Abstract
Introduction
SUNCT syndrome is a clinical condition described by Sjaastad et al. (1) characterized, as the acronym SUNCT denotes, by Shortlasting, Unilateral, Neuralgiform headache attacks, with Conjunctival injection, Tearing and rhinorrhoea. This clinical entity could be classified into Goadsby and Lipton's ‘trigeminal-autonomic cephalalgias’ (2).
The SUNCT syndrome is generally refractory to drug therapy. We present a patient, with a 17-year history of pain, compatible with SUNCT syndrome, and refractory to multiple drugs, but with a persistent therapeutic response to surgical treatment.
Case report
A 68-year-old woman presented a 17-year history of severe left-side pain, involving the eye, front and temple. Her general health was otherwise good, and there was no a family history of migraine or other primary headaches.
The pain was excruciating, with a burning quality but no throbbing. The attacks lasted from 5 s to 1 min. The pain was associated with ipsilateral conjunctival injection, lacrimation, rhinorrhoea and eyelid oedema. Some attacks were provoked by speaking, swallowing, chewing, yawning, facial movements and physical efforts. There was no nausea or vomiting. The frequency of the attacks was from 30 to more than 100 a day with complete pain resolution between attacks. She referred no period of remission.
The general exploration was unremarkable, as were the ear, nose, and ophthalmological examinations. The neurological findings were without pathological significance. In the attacks observed by us, eyelid oedema and ptosis were prominent symptoms.
Routine blood and urine analyses were unremarkable. The x-ray study of the sinuses and chest were normal. Magnetic resonance imaging (MRI) of the brain showed no significant findings.
In her long-lasting evolution, the patient had been treated with many drugs (analgesics, indomethacin, naproxen, amitriptyline, neuroleptics, corticoesteroids) without improvement. Carbamazepine had little effect, and was abandoned because of side effects. Gabapentine was tried for 3 months with no response. An anaesthetic block proved equally ineffective.
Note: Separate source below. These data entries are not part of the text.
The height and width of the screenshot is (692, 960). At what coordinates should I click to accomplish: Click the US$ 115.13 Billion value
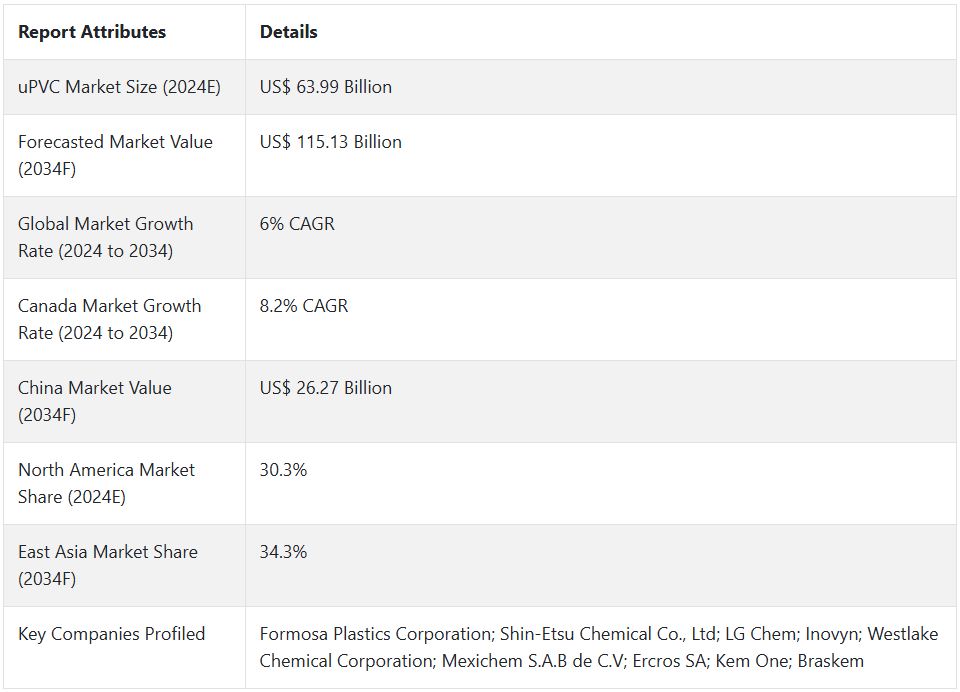330,142
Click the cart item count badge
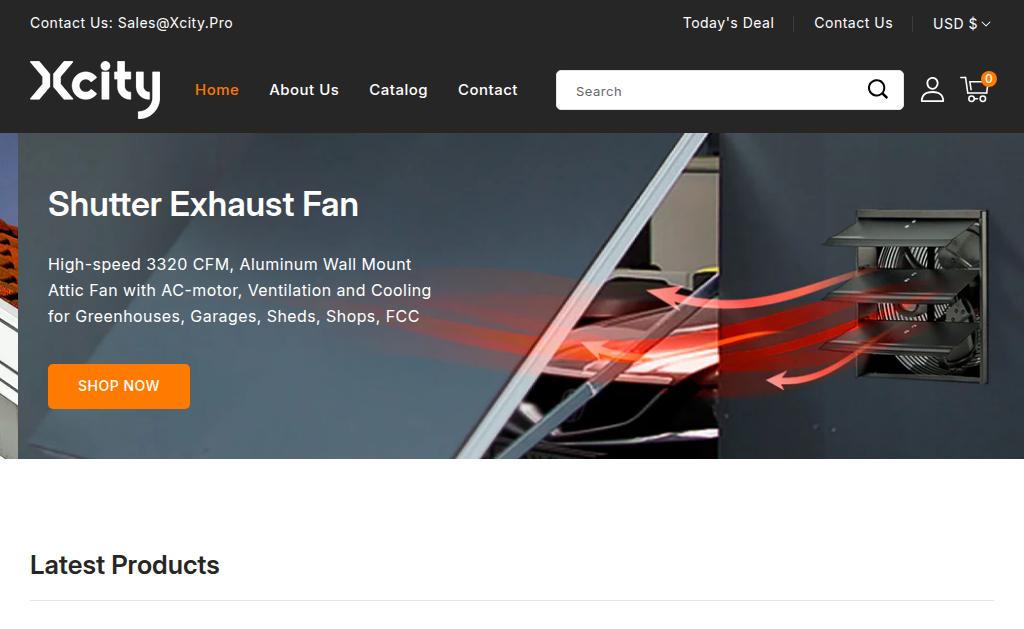Viewport: 1024px width, 629px height. click(x=989, y=78)
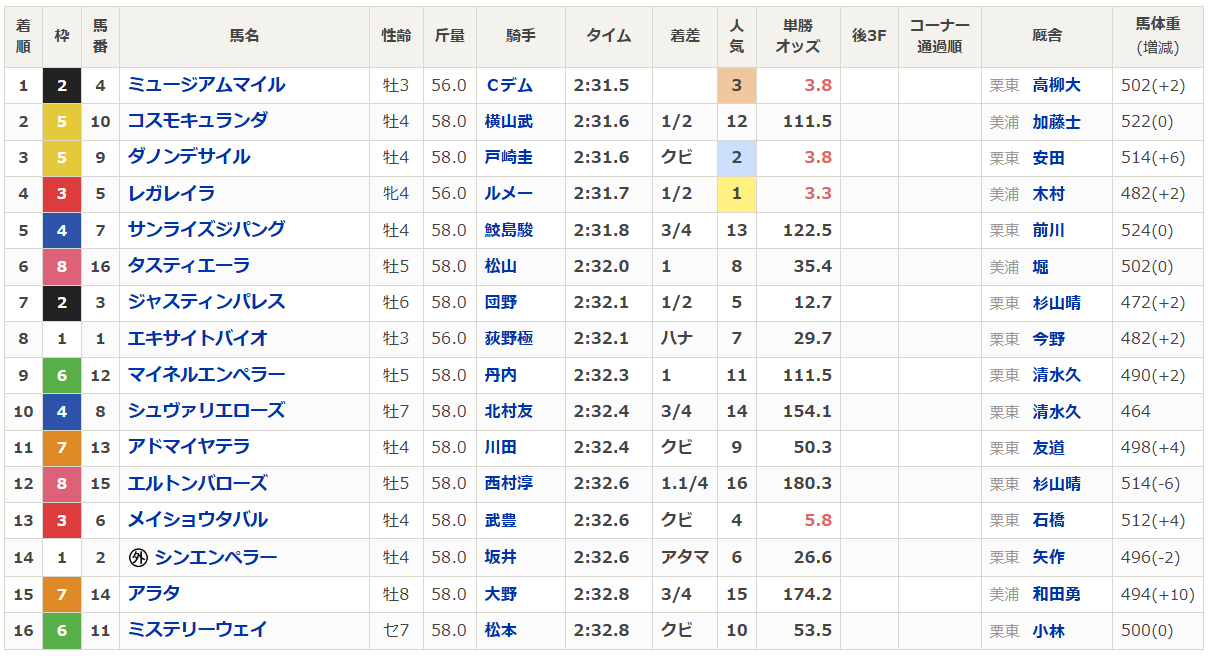The height and width of the screenshot is (656, 1210).
Task: Click jockey link Cデム
Action: 507,86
Neurosurgical treatment was proposed and accepted by the patient. In June 1998 she was operated upon in the Department of Neurosurgery (Ciutat Sanitaria i Universitaria de Bellvitge, Barcelona, Spain). Percutaneous left trigeminal ganglion compression (Mullan's technique) (3) was performed, with complete pain relief from the early post-operative period. In the 18 months since surgery, the patient has remained asymptomatic, with the exception of a single attack 6 months ago that lasted approximately 15 s, followed by spontaneous resolution.
Discussion
We present a patient with strictly unilateral short-lasting pain, associated with autonomic symptoms (conjunctival injection, tearing, eyelid oedema, etc.). Autonomic features are found in cluster headache (CH), chronic paroxysmal hemicrania (CPH) and rarely in first division (V1) trigeminal neuralgia (4–6). However, in CH and CPH there are generally no trigger points in the attacks, and the symptoms are more persistent; on the other hand in V1 trigeminal neuralgia the attacks are shorter and the autonomic manifestations and signs are less pronounced (7). We think that our case, because of the short duration of the pain attack, the presence of autonomic disorders and numerous triggering mechanisms, is compatible with SUNCT (8). Our case, in agreement with other cases described, proved highly refractory to drug therapy. The patient has been practically free of pain since the surgery. To our knowledge this is the first fully reported case of SUNCT to respond to surgical treatment.